***** Document text *****

Filthy Lucre Live is a 1996 live album by the reformed Sex Pistols. The album was recorded live at London's Finsbury Park on 23 June 1996 during the band's Filthy Lucre Tour. BBC Radio 1 broadcast the concert live, featuring the complete show, including the final encore of "No Fun". "No Fun" was not included on the standard edition of the album. However, it was included in as an exclusive bonus track on Filthy Lucre Live's release in Japan, making the EMI-released Japanese edition the only release to include the complete show in its entirety.

Track listing 
All songs written by John Lydon, Steve Jones, Paul Cook and Glen Matlock, except as shown.

***** Data segment *****

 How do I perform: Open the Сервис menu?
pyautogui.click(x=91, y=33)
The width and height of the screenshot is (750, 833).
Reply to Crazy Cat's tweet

*****

» Required task
Copy the passage on Filthy Lucre Live word for word, from "Filthy Lucre Live is" to "in its entirety.".

» Complete answer
Filthy Lucre Live is a 1996 live album by the reformed Sex Pistols. The album was recorded live at London's Finsbury Park on 23 June 1996 during the band's Filthy Lucre Tour. BBC Radio 1 broadcast the concert live, featuring the complete show, including the final encore of "No Fun". "No Fun" was not included on the standard edition of the album. However, it was included in as an exclusive bonus track on Filthy Lucre Live's release in Japan, making the EMI-released Japanese edition the only release to include the complete show in its entirety.